The Californian suburban life, is not unlike the suburban life of most of the Australian cities that I’ve lived in (except that literally everything is bigger!). Most of us bound out of bed (or roll out half asleep, with the skill and athleticism of a sloth) in the morning, caffeinate, and the head out into the big wide world. The vast majority of us do this without giving much thought or time to those that live right beside us. We might give them a smile, or a nod, even a quick wave in acknowledgement, and then we’re on our way.
But, finding ourselves living in and amongst the American culture, we decided to try and embrace it, or as much of it as we possibly could. Starting with the simple stuff. We called rubbish ‘trash’ and started asking where the closest ‘gas station’ was... I even temporarily changed my name from ‘Kirsty’ to ‘Kristy’, which I did begrudgingly after one very confused Starbucks employee thought my name was ‘Arsty’.
I’m not going to lie, I’d watch enough Kardashians episodes for one lifetime, and thought I’d had this transition nailed… I didn’t. My Australian accent translates about as well as me attempting to speak Japanese. But, the holidays, that part I could definitely nail. That was the fun part!
We celebrated them all. Christmas in San Diego, New Years in San Francisco, and 4th July in Los Angeles, and we very much looked forward to celebrating our first Halloween in our home town.
In Australia we’ve been fed a very ‘Hollywood’ version of Halloween. The commercialised one. And while yes, it absolutely is. It’s no more commercialised than Valentine’s Day, Mother’s Day or even Easter (which are all widely accepted on Australian shores). Halloween is steeped in traditions based on Celtic rituals from thousands of years ago. Just like our beloved Christmas and Easter celebrations, it’s been moulded and adapted over the years to fit with our modern culture.
The aspect that I think is lost on most Australians, is the sense of community that I experienced on my first Halloween celebration. My husband and I had lived more than 10 months without meeting the vast majority of our neighbours, but on this night, the community was out in force.
The street lights were on, the neighbourhood was alive. Our cookie cutter houses were all decorated and for the first time in our US life, they were each unique. We met, and made friends with our neighbours, and suddenly we felt like we belonged. But the biggest surprise of the night was the children.
SO MANY HAPPY CHILDREN.
The streets were filled with them! Smiles permanently plastered across their sweet ghoulish faces, and the street was practically buzzing with excitement.

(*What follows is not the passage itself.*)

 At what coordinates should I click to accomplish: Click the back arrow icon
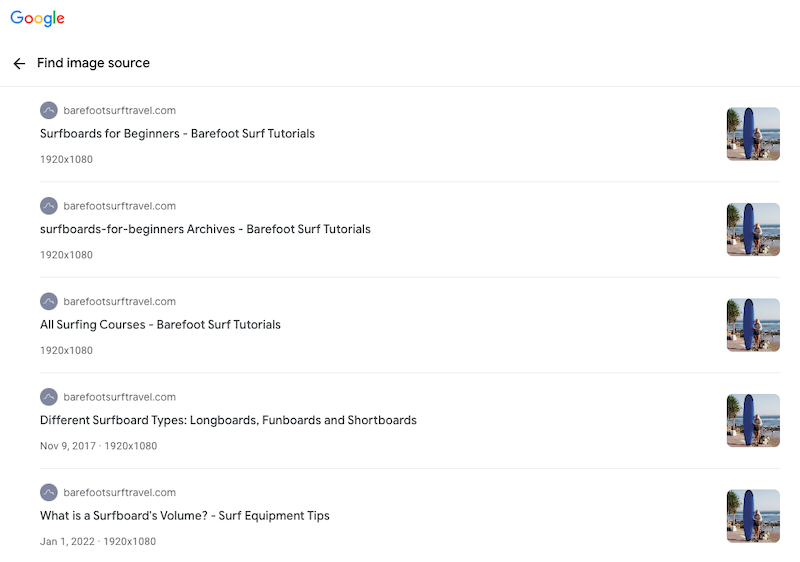pyautogui.click(x=19, y=63)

The more I looked around, the more I realised that it was actually pretty amazing. It quickly became one of my most cherished memories from that year abroad (apart from sitting in the audience of ‘Ellen’, but that’s a whole different story).
Now, a few years on, and I have three children of my own, who will no doubt ask about Halloween at some point. The trend seems to be catching on here more and more with each passing year. Walking through our local shops, I’m surprised by how much my 5-year-old already knows about it. We’ve been reading books, and stories about Halloween, talking about where it comes from, and why people do what they do on that one night a year. I’ve even written my first children’s book based on their own questions and worries about what lurks in the dark. An attempt to make light of the monsters that have tendency to make a home in the minds of our little ones sometimes.
Now I see it as, why fight it? Join the happy. Embrace the trend. It’s one night a year for us all to be a bit wild! Dress up, have some fun, and share with the community. My children are still very young, and just beginning to learn about the ways of the world, but I can see in the near future, Halloween becoming a night of fun and family time - as we dress up together and join others in the beautiful community that we call home.
And if you’re still set in your anti-Halloweener ways, then just make sure to leave your porch light off.